It's like a damn good scavenger hunt finding Parisians in tourist laden July. After I visit the crowded Musée D'Orsay, even my shady patch in the Jardin du Luxembourg beeps with digital cameras, cellphones and twangy drawls of ?Oh my god! Isn?t that cute??
In cosier streets on the other side of Boulevard Saint-Michel, I'm still hard-pressed spotting a Parisian couple, let alone one arguing passionately while waving away cigarette smoke around a carafe of Bordeaux. Sipping an Orangina, I wonder, Where are the Parisians?
Handing over an almond croissant, the local patissière has the answer and suggests the Bal des Pompiers on Bastille Day. Though it means ditching my friends at the Eiffel Tower fireworks, I'm determined that my visit to Paris be more than a perusal of fridge-magnet landmarks.
It's a proud tradition for fire halls (casernes) in most Paris arrondissements to swing open their doors to the public for July 13 and 14 Bastille Day celebrations.
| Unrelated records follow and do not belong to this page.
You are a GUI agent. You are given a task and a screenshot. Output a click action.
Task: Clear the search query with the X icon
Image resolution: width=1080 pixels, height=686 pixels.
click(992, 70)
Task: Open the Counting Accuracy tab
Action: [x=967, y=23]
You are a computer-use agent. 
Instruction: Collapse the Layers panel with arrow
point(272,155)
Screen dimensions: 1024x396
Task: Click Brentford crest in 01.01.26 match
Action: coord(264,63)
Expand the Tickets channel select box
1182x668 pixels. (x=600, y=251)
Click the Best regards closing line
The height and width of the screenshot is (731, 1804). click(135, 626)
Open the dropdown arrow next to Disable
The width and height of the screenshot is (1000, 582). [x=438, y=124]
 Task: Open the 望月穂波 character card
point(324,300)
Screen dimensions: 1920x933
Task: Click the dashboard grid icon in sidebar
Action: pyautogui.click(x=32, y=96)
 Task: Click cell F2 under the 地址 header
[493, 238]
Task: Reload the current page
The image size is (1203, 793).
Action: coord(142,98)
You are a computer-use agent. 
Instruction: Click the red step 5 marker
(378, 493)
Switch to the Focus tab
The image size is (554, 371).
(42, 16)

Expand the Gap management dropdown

Based on its festive reputation, I choose the Port-Royal fire hall in the 13ième near Les Gobelins Métro station.
Dressed in French red, white and blue and 3-inch heels, I happily hand over the 3 euros admission. In a finely pressed uniform, a pompier (firefighter) smiles, "Bienvenue mademoiselle," and extends his arm, leading me to music and laughter.
In the 19th-century stone caserne courtyard, there they are - Parisians! At the food bar chewing creamy croque monsieurs, Parisian parents cradle sleeping babies. Beyond the shiny disco ball, lovers converse quietly at café tables drinking Veuve Clicquot.
The Parisians - teenagers and white-haired folk - are also jiving to Rocky's Eye Of The Tiger, blaring from the loudspeakers courtesy of the pompier DJ.
In fact, the pompiers run everything. They bounce their heads, poking out the coat check cubbyhole, offer a hand to dance, light our cigarettes and serve ice-chilled cans of Heineken from the bar for only 2 euros. They also dominate the table dancing. Yes, real pompiers strut their shirtless stuff.
I stand by the coat check gob-smacked - especially when every half-hour sirens screech above the music and a few pompiers scramble off the dance floor, slip on jackets and hop into fire trucks.
At 3 am I leave a still substantial crowd behind and wave goodbye to my friend working the coat check in the caserne. I know I have found Paris - like a hybrid Robert Doisneau photograph with a splash of champagne and designer dresses.